Extracted records:
※

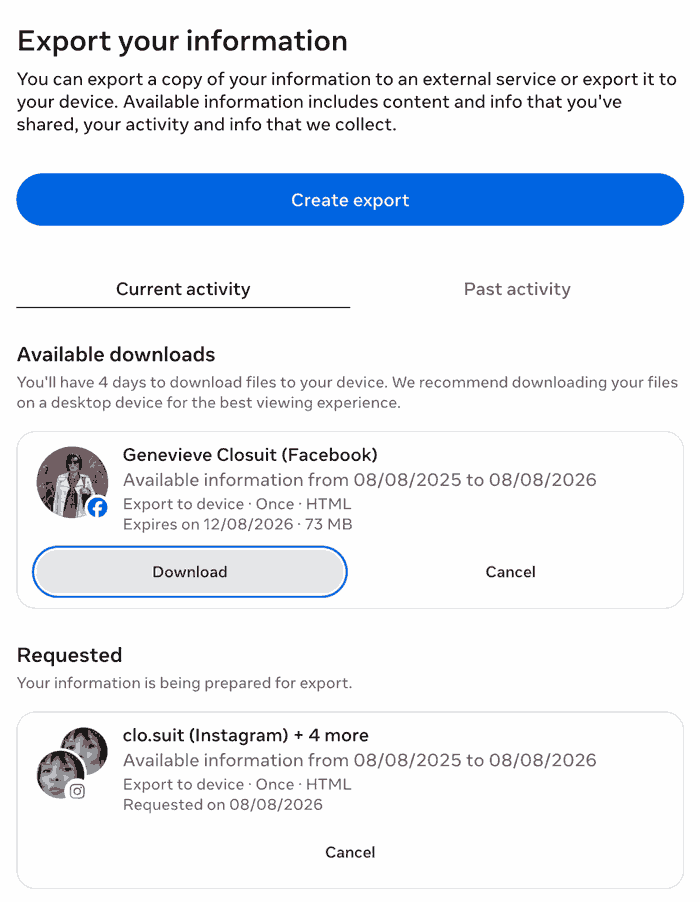
Task: Click the date range text in Instagram card
Action: [359, 760]
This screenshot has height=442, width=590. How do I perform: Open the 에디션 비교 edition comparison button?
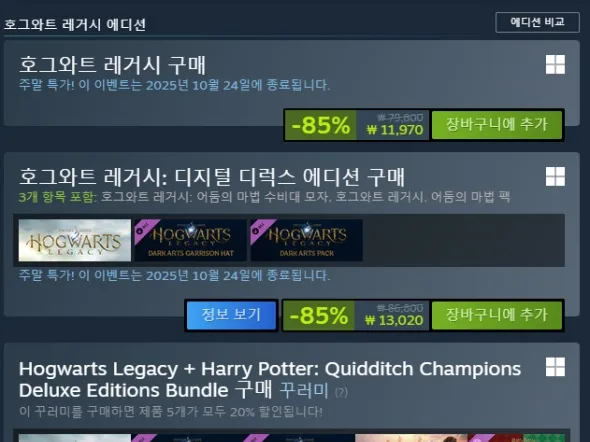(537, 23)
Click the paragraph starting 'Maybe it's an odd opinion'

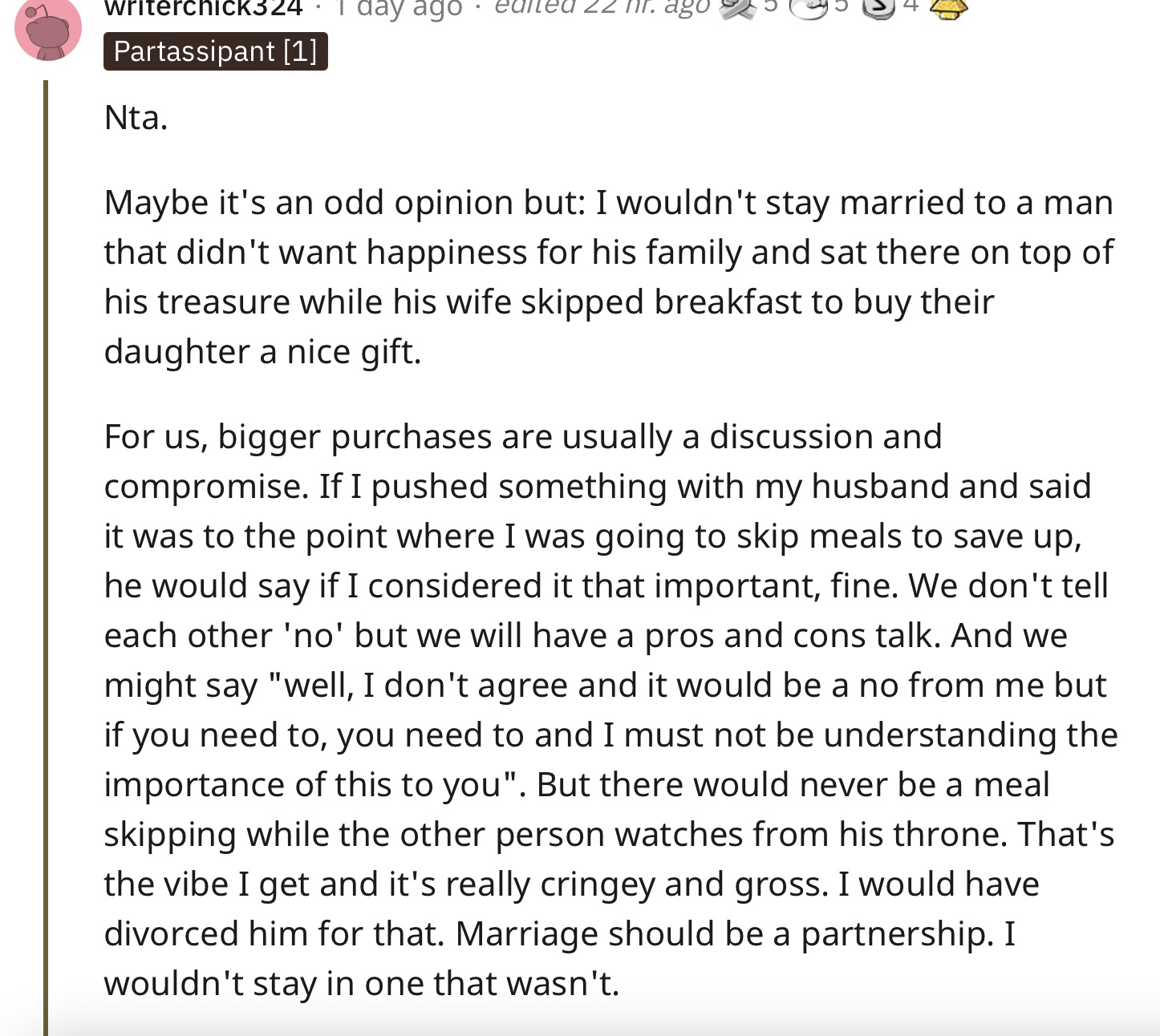point(609,277)
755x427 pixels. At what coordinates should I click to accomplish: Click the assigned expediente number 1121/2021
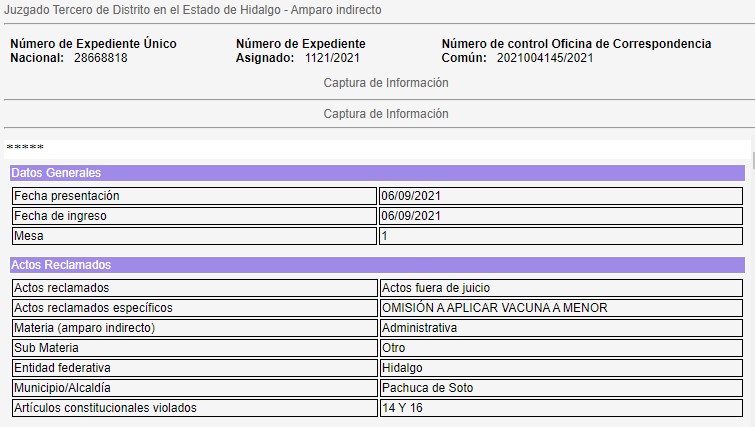[x=332, y=58]
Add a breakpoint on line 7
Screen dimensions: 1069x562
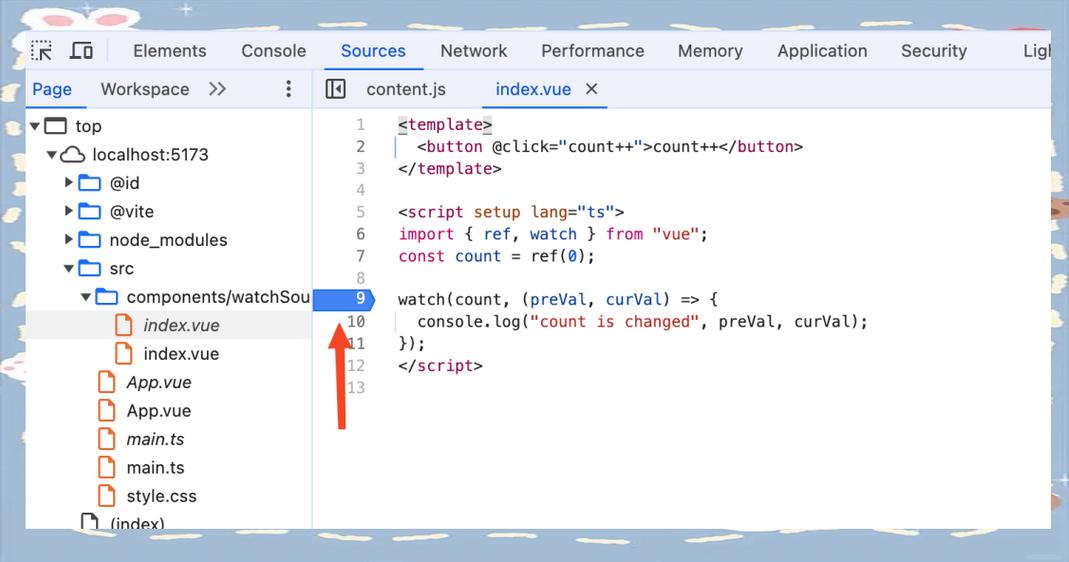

※

### EXERCISE AIM
Your reply should give again exactly the lines from the one with "Click the paragraph" through the last line of the data, with both ends included and pictures left out.

### ANSWER BELOW
Click the paragraph starting 'Maybe it's an odd opinion'

point(609,277)
755x427 pixels. At what coordinates should I click to accomplish: Click the assigned expediente number 1121/2021
[x=332, y=58]
Add a breakpoint on line 7
Screen dimensions: 1069x562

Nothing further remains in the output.